→ **Your instructions**: When you reach the line that contains "The image size is (501, 335).", please begin copying, and carry on exactly to the last line of the material, leaving out every picture.

→ **Data for the task**:
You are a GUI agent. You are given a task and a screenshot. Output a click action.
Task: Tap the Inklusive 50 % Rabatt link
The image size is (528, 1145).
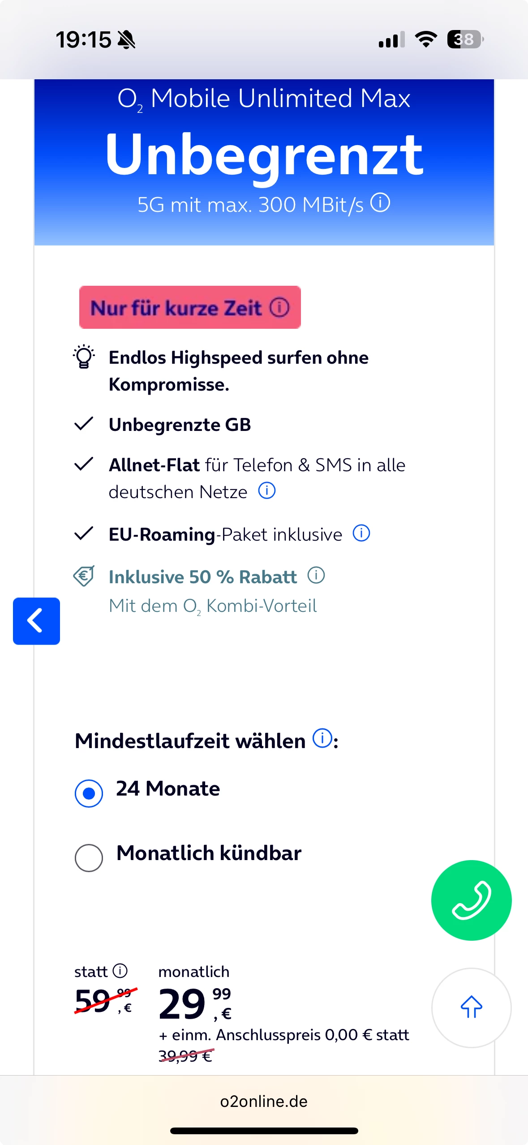click(202, 577)
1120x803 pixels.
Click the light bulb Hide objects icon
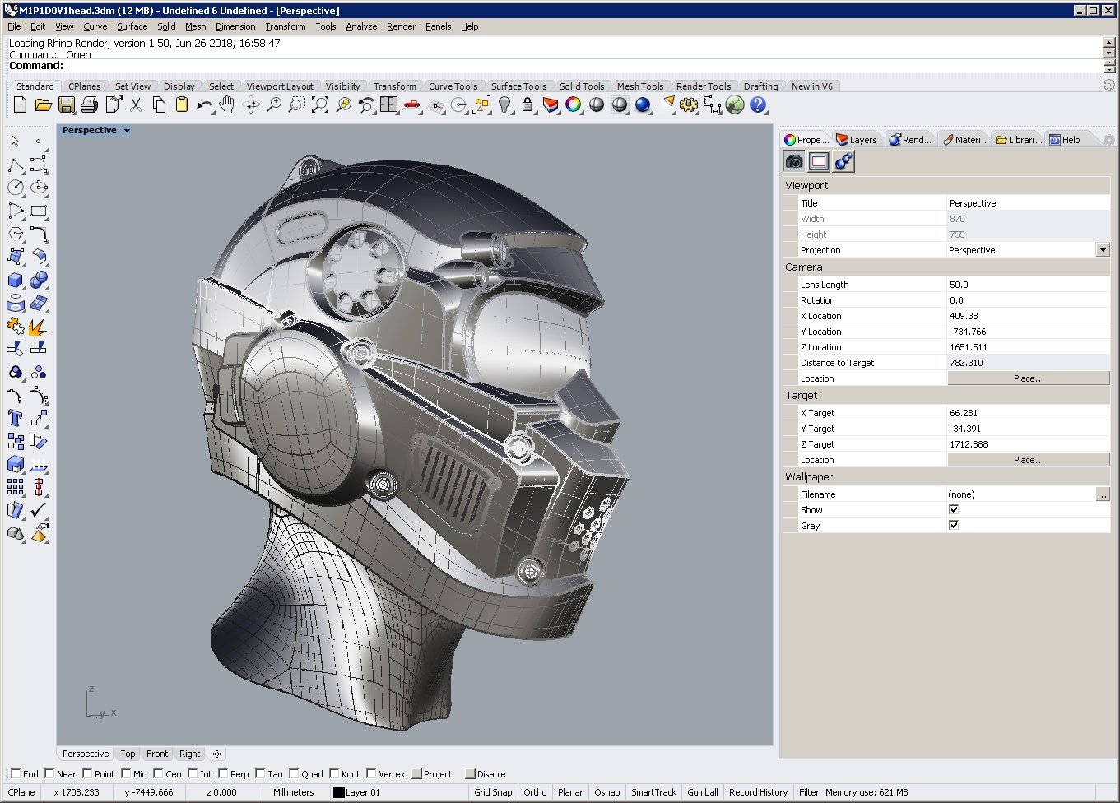click(x=504, y=104)
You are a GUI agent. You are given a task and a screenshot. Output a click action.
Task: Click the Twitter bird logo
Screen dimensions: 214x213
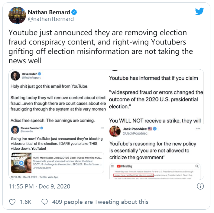click(199, 11)
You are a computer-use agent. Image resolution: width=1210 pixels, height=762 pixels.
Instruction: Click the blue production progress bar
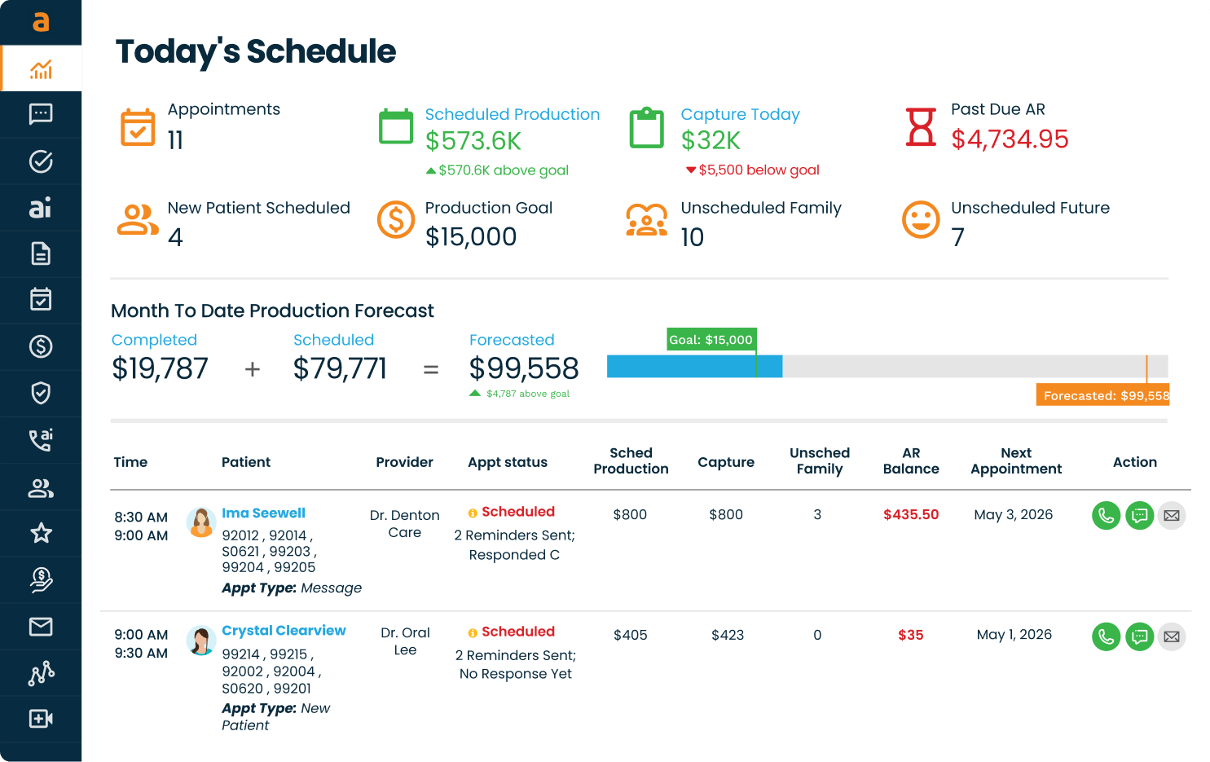(x=694, y=367)
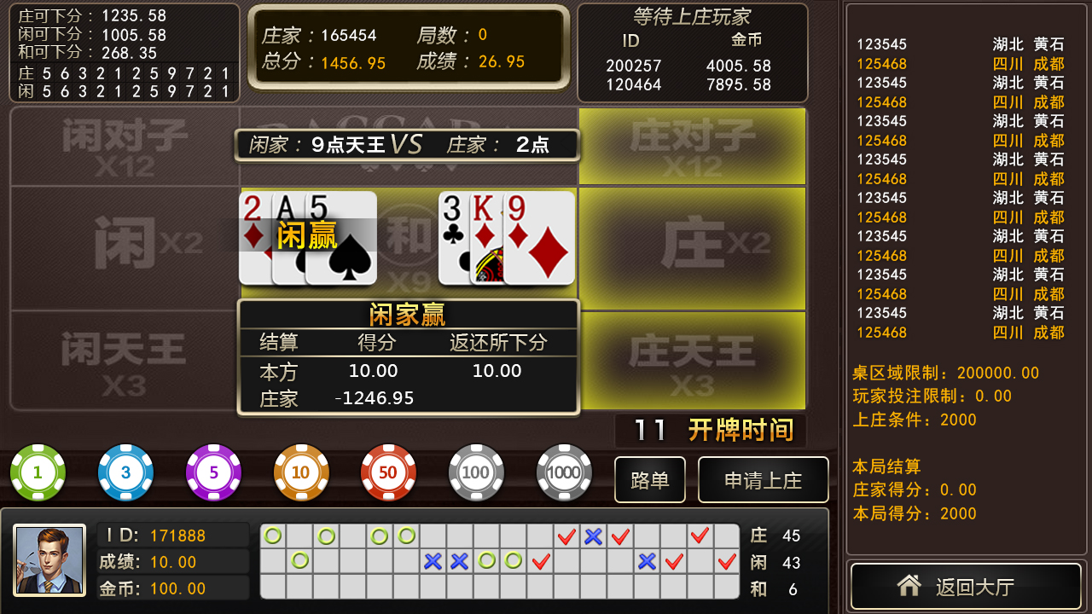Click the player avatar portrait
This screenshot has height=614, width=1092.
point(49,559)
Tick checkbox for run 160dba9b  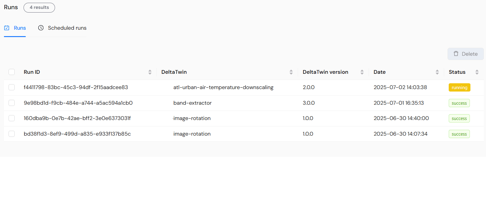(12, 118)
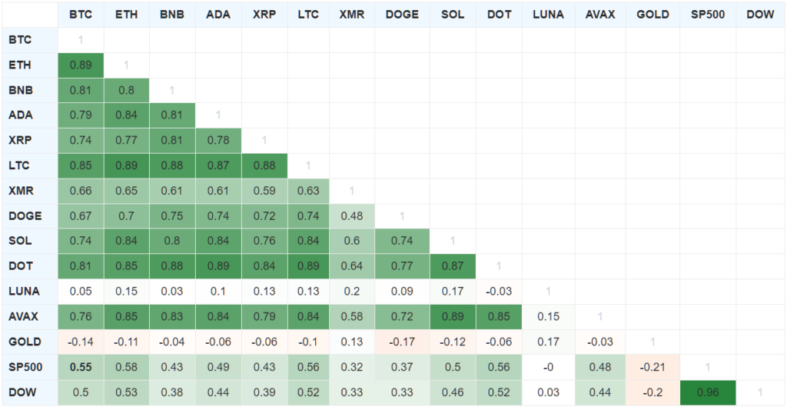Click the LTC column header

click(x=308, y=15)
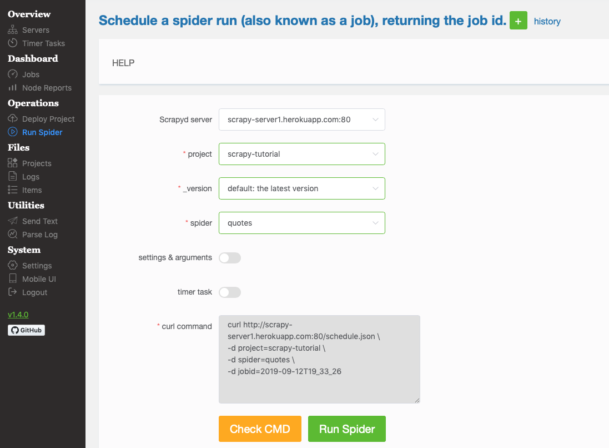Click the Send Text paper-plane icon
This screenshot has height=448, width=609.
(x=12, y=221)
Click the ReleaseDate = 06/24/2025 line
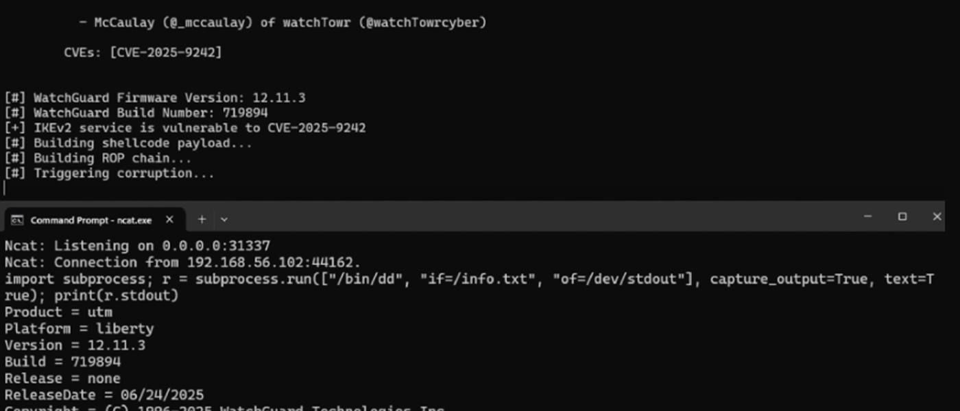 click(104, 395)
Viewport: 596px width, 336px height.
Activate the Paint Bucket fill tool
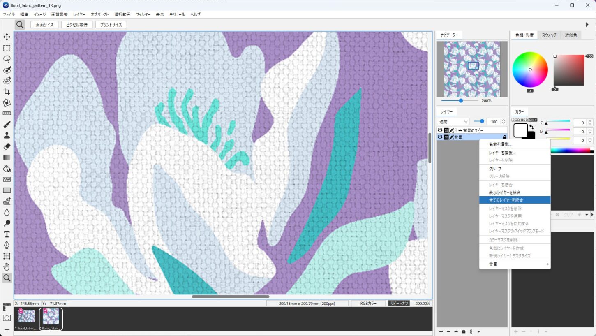tap(7, 168)
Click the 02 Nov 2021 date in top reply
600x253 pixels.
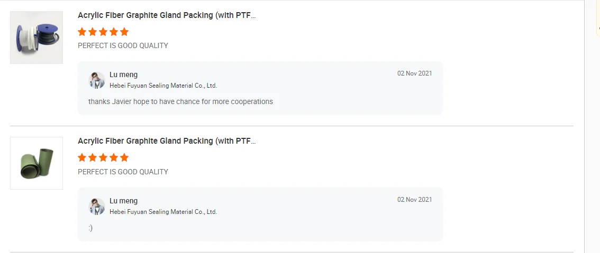coord(414,73)
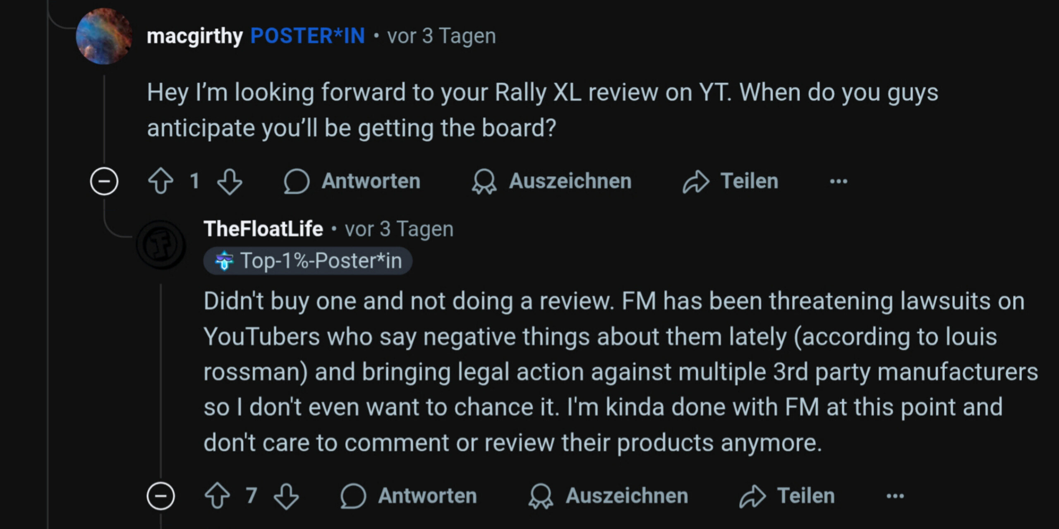Click Antworten under macgirthy's comment
Viewport: 1059px width, 529px height.
tap(371, 181)
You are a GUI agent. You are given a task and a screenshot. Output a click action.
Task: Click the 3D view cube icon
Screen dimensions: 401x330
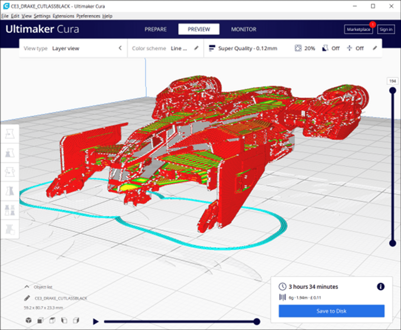pos(28,320)
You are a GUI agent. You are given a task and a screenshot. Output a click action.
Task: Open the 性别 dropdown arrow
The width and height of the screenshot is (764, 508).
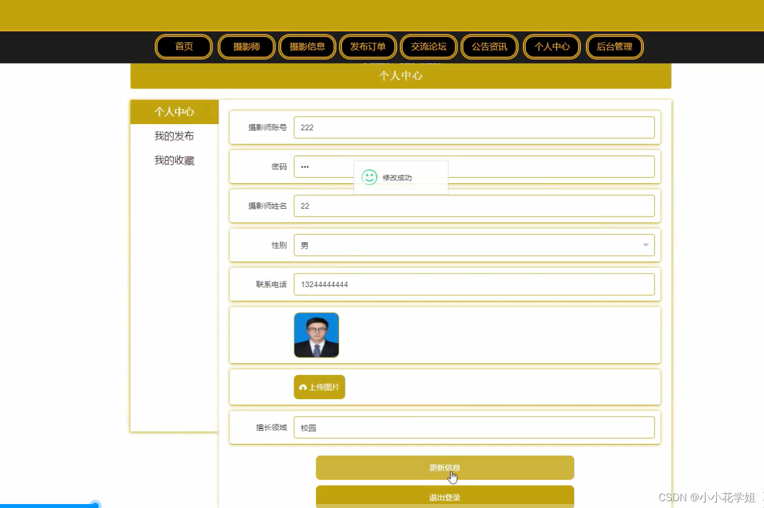coord(646,245)
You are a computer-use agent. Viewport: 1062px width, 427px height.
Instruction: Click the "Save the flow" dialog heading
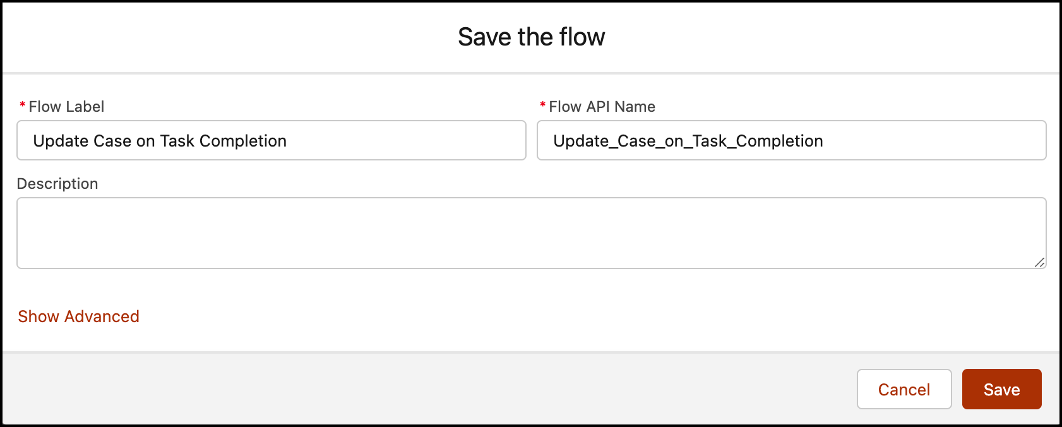point(531,37)
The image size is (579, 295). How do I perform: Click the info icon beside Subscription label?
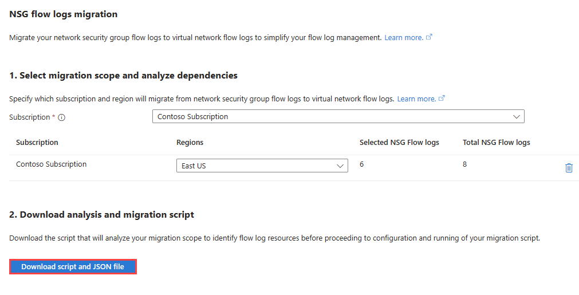coord(62,117)
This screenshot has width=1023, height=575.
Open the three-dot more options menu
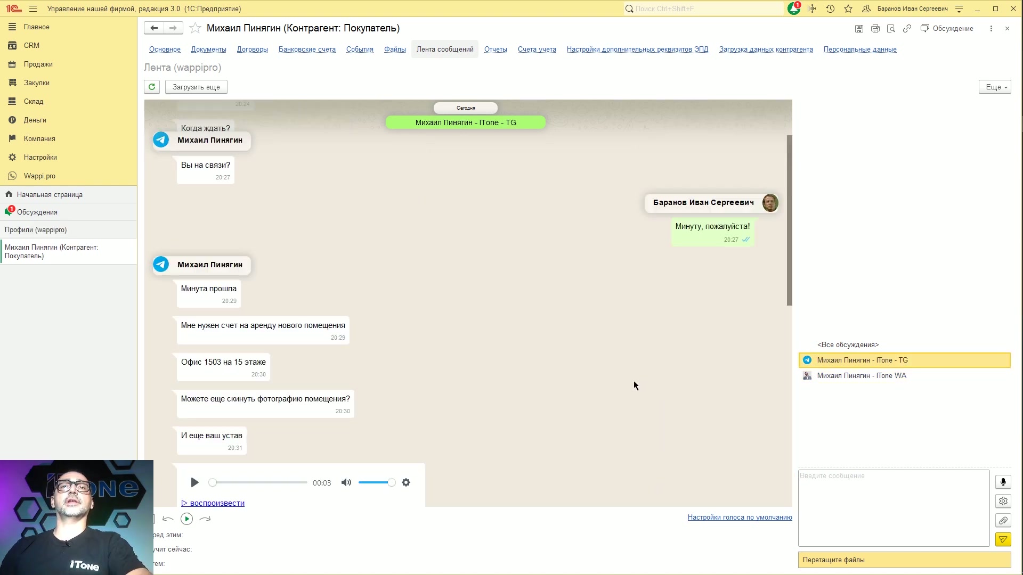tap(991, 29)
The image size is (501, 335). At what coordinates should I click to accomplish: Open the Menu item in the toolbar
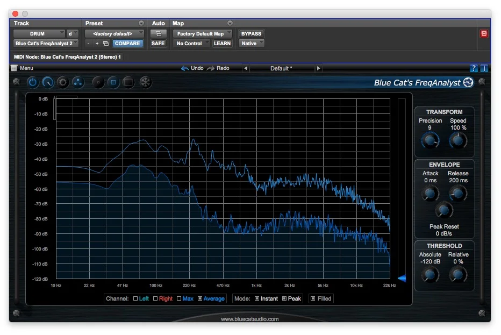(x=27, y=68)
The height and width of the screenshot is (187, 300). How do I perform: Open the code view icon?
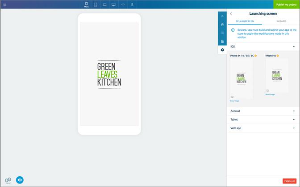point(123,4)
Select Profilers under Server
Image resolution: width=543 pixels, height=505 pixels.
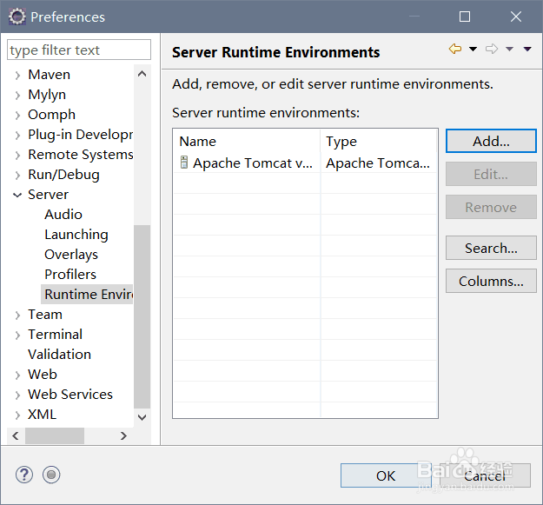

→ **Task response**:
The image size is (501, 335). At what coordinates should I click to accomplish: Open the Menu item in the toolbar
(x=27, y=68)
The height and width of the screenshot is (187, 300). How do I perform: Open the code view icon?
point(123,4)
Select Profilers under Server
Image resolution: width=543 pixels, height=505 pixels.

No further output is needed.